:: WORKING DATA ::
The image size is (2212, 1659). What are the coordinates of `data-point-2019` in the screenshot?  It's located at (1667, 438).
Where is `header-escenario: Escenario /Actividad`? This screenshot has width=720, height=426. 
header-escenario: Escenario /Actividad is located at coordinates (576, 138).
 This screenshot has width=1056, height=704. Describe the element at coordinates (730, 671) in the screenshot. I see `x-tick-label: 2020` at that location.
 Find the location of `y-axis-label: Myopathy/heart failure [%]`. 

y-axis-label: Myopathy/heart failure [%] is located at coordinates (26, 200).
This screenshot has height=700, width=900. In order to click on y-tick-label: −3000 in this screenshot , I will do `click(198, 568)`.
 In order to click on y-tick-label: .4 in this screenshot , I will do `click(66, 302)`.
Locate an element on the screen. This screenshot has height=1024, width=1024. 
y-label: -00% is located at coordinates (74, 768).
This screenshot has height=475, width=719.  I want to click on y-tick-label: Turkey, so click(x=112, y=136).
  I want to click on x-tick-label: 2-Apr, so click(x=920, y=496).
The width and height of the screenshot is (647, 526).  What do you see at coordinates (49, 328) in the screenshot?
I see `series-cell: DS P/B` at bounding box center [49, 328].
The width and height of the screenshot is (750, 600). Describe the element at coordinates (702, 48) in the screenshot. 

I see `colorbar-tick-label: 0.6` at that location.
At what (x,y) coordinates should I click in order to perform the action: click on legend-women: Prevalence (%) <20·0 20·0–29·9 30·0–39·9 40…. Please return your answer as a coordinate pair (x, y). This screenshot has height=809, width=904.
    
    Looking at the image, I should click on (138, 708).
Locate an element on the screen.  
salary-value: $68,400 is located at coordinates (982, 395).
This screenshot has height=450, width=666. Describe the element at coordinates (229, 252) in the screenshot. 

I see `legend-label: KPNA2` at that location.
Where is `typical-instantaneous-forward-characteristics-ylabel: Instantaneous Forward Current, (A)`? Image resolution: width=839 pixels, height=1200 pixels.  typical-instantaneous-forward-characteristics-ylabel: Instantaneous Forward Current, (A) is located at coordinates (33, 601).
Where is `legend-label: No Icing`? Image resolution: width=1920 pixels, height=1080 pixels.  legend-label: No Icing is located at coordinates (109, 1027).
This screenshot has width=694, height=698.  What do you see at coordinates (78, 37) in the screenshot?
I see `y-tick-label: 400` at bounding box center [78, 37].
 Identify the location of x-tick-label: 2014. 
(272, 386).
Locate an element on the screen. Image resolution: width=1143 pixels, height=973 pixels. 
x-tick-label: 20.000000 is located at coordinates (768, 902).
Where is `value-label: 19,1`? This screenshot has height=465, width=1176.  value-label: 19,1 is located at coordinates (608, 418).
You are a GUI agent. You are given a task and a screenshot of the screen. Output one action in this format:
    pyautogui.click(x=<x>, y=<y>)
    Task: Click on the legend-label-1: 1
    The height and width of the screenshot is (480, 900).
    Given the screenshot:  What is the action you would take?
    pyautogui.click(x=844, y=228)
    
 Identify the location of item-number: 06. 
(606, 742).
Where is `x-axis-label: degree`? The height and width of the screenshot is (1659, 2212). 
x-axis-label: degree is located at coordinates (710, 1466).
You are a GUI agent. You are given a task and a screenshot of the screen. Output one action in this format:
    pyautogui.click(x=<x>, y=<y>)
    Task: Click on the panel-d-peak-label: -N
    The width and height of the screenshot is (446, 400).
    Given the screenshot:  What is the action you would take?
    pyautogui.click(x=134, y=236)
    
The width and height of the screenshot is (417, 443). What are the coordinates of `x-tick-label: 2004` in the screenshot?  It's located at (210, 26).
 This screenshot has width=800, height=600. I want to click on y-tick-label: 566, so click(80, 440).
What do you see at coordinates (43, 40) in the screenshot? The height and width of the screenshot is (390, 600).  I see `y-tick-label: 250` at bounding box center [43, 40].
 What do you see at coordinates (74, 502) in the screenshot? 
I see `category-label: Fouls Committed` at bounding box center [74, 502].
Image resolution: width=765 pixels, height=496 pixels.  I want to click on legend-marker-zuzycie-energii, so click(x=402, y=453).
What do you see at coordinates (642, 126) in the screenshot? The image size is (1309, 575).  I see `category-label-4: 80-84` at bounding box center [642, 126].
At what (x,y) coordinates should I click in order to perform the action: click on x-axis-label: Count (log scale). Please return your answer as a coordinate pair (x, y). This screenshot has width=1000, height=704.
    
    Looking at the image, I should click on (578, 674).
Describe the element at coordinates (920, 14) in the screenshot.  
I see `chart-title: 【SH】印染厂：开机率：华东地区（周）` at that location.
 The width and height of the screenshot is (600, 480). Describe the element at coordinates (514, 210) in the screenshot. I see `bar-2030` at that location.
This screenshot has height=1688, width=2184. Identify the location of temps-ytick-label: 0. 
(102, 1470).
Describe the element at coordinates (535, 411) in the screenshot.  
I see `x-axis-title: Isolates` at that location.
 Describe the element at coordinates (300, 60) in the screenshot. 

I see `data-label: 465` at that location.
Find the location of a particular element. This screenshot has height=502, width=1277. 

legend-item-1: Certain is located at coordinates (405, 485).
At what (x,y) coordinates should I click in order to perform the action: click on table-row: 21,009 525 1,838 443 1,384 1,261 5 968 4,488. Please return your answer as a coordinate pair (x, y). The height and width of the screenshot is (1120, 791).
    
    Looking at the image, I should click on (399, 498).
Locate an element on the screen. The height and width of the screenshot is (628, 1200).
:::
Rename "Locate an element on the screen" to "Find an element on the screen" everywhere it occurs in the records, and reproduce all the lines with nothing else altered.

**SOLUTION TO THE PROBLEM**:
The image size is (2212, 1659). What are the coordinates of `data-point-2019` in the screenshot?  It's located at (1667, 438).
Where is `header-escenario: Escenario /Actividad`? This screenshot has width=720, height=426. 
header-escenario: Escenario /Actividad is located at coordinates (576, 138).
 This screenshot has width=1056, height=704. Describe the element at coordinates (730, 671) in the screenshot. I see `x-tick-label: 2020` at that location.
 Find the location of `y-axis-label: Myopathy/heart failure [%]`. 

y-axis-label: Myopathy/heart failure [%] is located at coordinates (26, 200).
This screenshot has height=700, width=900. In order to click on y-tick-label: −3000 in this screenshot , I will do `click(198, 568)`.
 In order to click on y-tick-label: .4 in this screenshot , I will do `click(66, 302)`.
Find an element on the screen. This screenshot has height=1024, width=1024. 
y-label: -00% is located at coordinates (74, 768).
This screenshot has height=475, width=719.  I want to click on y-tick-label: Turkey, so click(x=112, y=136).
  I want to click on x-tick-label: 2-Apr, so click(x=920, y=496).
The width and height of the screenshot is (647, 526).  What do you see at coordinates (49, 328) in the screenshot?
I see `series-cell: DS P/B` at bounding box center [49, 328].
The width and height of the screenshot is (750, 600). Describe the element at coordinates (702, 48) in the screenshot. 

I see `colorbar-tick-label: 0.6` at that location.
At what (x,y) coordinates should I click in order to perform the action: click on legend-women: Prevalence (%) <20·0 20·0–29·9 30·0–39·9 40…. Please return your answer as a coordinate pair (x, y). This screenshot has height=809, width=904.
    
    Looking at the image, I should click on (138, 708).
Find an element on the screen.  
salary-value: $68,400 is located at coordinates (982, 395).
This screenshot has height=450, width=666. Describe the element at coordinates (229, 252) in the screenshot. 

I see `legend-label: KPNA2` at that location.
Where is `typical-instantaneous-forward-characteristics-ylabel: Instantaneous Forward Current, (A)`? Image resolution: width=839 pixels, height=1200 pixels.  typical-instantaneous-forward-characteristics-ylabel: Instantaneous Forward Current, (A) is located at coordinates (33, 601).
Where is `legend-label: No Icing`? Image resolution: width=1920 pixels, height=1080 pixels.  legend-label: No Icing is located at coordinates (109, 1027).
This screenshot has width=694, height=698.  What do you see at coordinates (78, 37) in the screenshot?
I see `y-tick-label: 400` at bounding box center [78, 37].
 Identify the location of x-tick-label: 2014. 
(272, 386).
Find an element on the screen. Image resolution: width=1143 pixels, height=973 pixels. 
x-tick-label: 20.000000 is located at coordinates (768, 902).
Where is `value-label: 19,1`? This screenshot has height=465, width=1176.  value-label: 19,1 is located at coordinates (608, 418).
You are a GUI agent. You are given a task and a screenshot of the screen. Output one action in this format:
    pyautogui.click(x=<x>, y=<y>)
    Task: Click on the legend-label-1: 1
    The height and width of the screenshot is (480, 900).
    Given the screenshot:  What is the action you would take?
    pyautogui.click(x=844, y=228)
    
 Identify the location of item-number: 06. 
(606, 742).
Where is `x-axis-label: degree`? The height and width of the screenshot is (1659, 2212). 
x-axis-label: degree is located at coordinates (710, 1466).
You are a GUI agent. You are given a task and a screenshot of the screen. Output one action in this format:
    pyautogui.click(x=<x>, y=<y>)
    Task: Click on the panel-d-peak-label: -N
    The width and height of the screenshot is (446, 400).
    Given the screenshot:  What is the action you would take?
    pyautogui.click(x=134, y=236)
    
The width and height of the screenshot is (417, 443). What are the coordinates of `x-tick-label: 2004` in the screenshot?  It's located at (210, 26).
 This screenshot has width=800, height=600. I want to click on y-tick-label: 566, so click(80, 440).
What do you see at coordinates (43, 40) in the screenshot? The height and width of the screenshot is (390, 600).  I see `y-tick-label: 250` at bounding box center [43, 40].
 What do you see at coordinates (74, 502) in the screenshot? 
I see `category-label: Fouls Committed` at bounding box center [74, 502].
Image resolution: width=765 pixels, height=496 pixels.  I want to click on legend-marker-zuzycie-energii, so click(x=402, y=453).
What do you see at coordinates (642, 126) in the screenshot? The image size is (1309, 575).  I see `category-label-4: 80-84` at bounding box center [642, 126].
At what (x,y) coordinates should I click in order to perform the action: click on x-axis-label: Count (log scale). Please return your answer as a coordinate pair (x, y). This screenshot has width=1000, height=704.
    
    Looking at the image, I should click on (578, 674).
Describe the element at coordinates (920, 14) in the screenshot.  
I see `chart-title: 【SH】印染厂：开机率：华东地区（周）` at that location.
 The width and height of the screenshot is (600, 480). Describe the element at coordinates (514, 210) in the screenshot. I see `bar-2030` at that location.
This screenshot has height=1688, width=2184. Identify the location of temps-ytick-label: 0. 
(102, 1470).
Describe the element at coordinates (535, 411) in the screenshot.  
I see `x-axis-title: Isolates` at that location.
 Describe the element at coordinates (300, 60) in the screenshot. 

I see `data-label: 465` at that location.
Find the location of a particular element. This screenshot has height=502, width=1277. 

legend-item-1: Certain is located at coordinates (405, 485).
At what (x,y) coordinates should I click in order to perform the action: click on table-row: 21,009 525 1,838 443 1,384 1,261 5 968 4,488. Please return your answer as a coordinate pair (x, y). The height and width of the screenshot is (1120, 791).
    
    Looking at the image, I should click on (399, 498).
Find an element on the screen. The height and width of the screenshot is (628, 1200).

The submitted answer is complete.